When in 1994 a journalist asked him who he felt had been his toughest opponent, Ayrton Senna replied: "You don’t know him; his name is Terry Fullerton and I fought against him in karting."
A few years before, after his first Formula One world title, the Brazilian stated in a press conference that his biggest regret was that he had "never won the World Karting Championship."
Senna finished second in the world karting championship in 1979 and 1980, fourth in 1981 and the kart he drove in the 1991 championship event is up for auction in Paris and the big question is what will it fetch?
Normally, the former items of world-beating sportspeople command a significant premium at auction, and premature death creates a scarcity of memorabilia which causes prices to rise, and ex-Senna gear in particular has done exceedingly well at auction.

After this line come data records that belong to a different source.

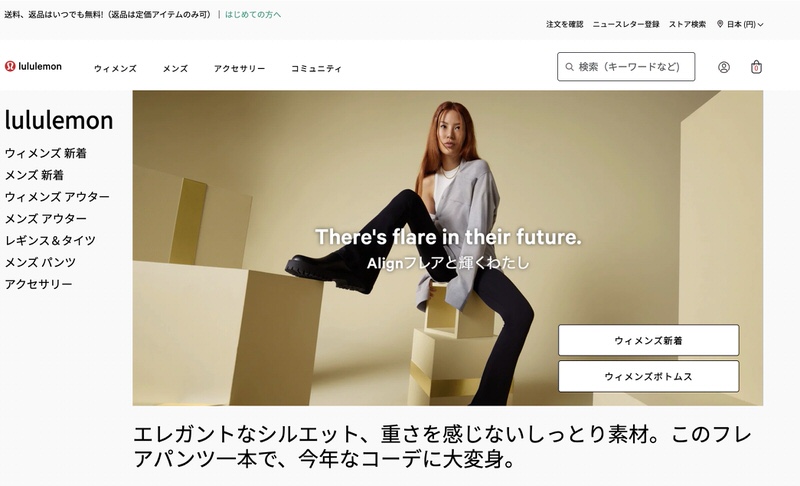Click the location pin icon
The height and width of the screenshot is (486, 800).
(720, 24)
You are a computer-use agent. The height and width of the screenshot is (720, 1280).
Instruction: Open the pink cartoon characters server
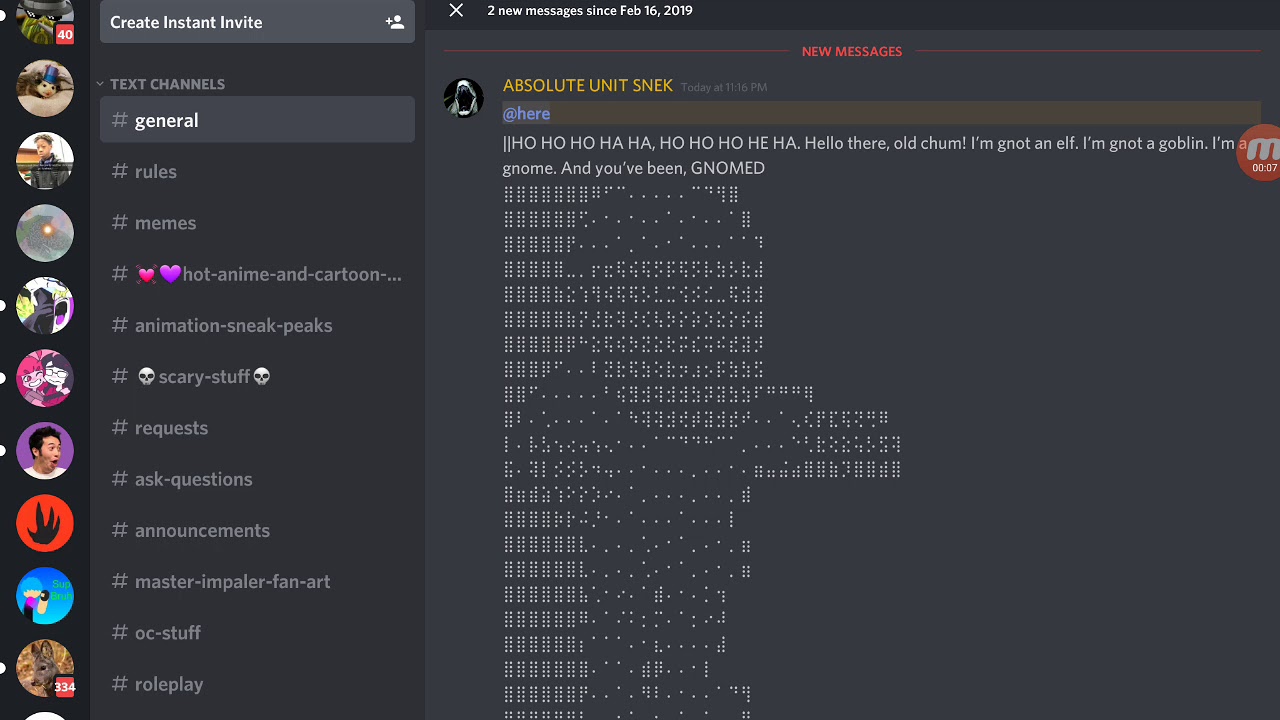[x=45, y=377]
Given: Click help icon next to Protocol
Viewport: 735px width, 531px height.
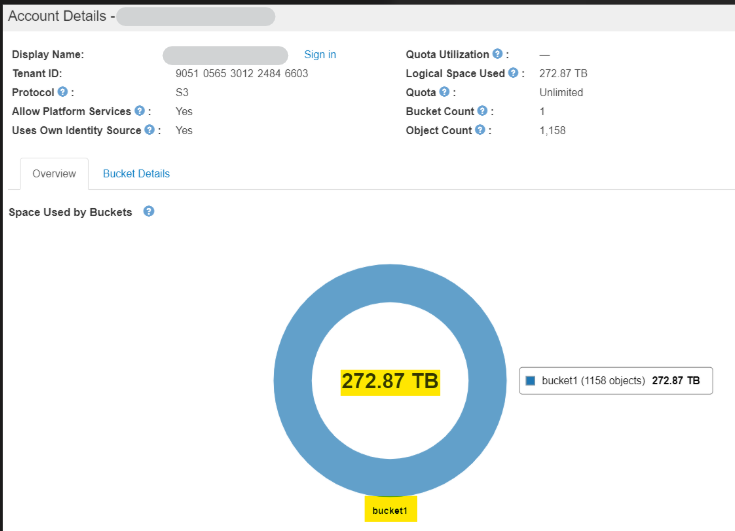Looking at the screenshot, I should [63, 92].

Some recent Senna memorabilia sales
Which brings us back to Ayrton Senna's kart.
If Bonham's estimated sale price of €24,000 to €28,000 for Ayrton Senna's 1981 DAP KART is accurate, it will be one of the cheapest Senna memorabilia items ever sold. That's US$27,000 to US$32,000 given the favorable USD exchange rates at present.
The kart finished fourth in the World Karting Championship in 1981. It is as much a part of his history as the F3 car that sold for five times the kart's estimate, and indeed, as much part of announcing the sublime talents of the Brazilian to the world as the Toleman which has an undisclosed price, but rest assured it is at least an order of magnitude greater. This is a potential bargain.
Ayrton's kart will go under the hammer in Paris on February 5 at the annual Les Grandes Marques du Monde au Grand Palais.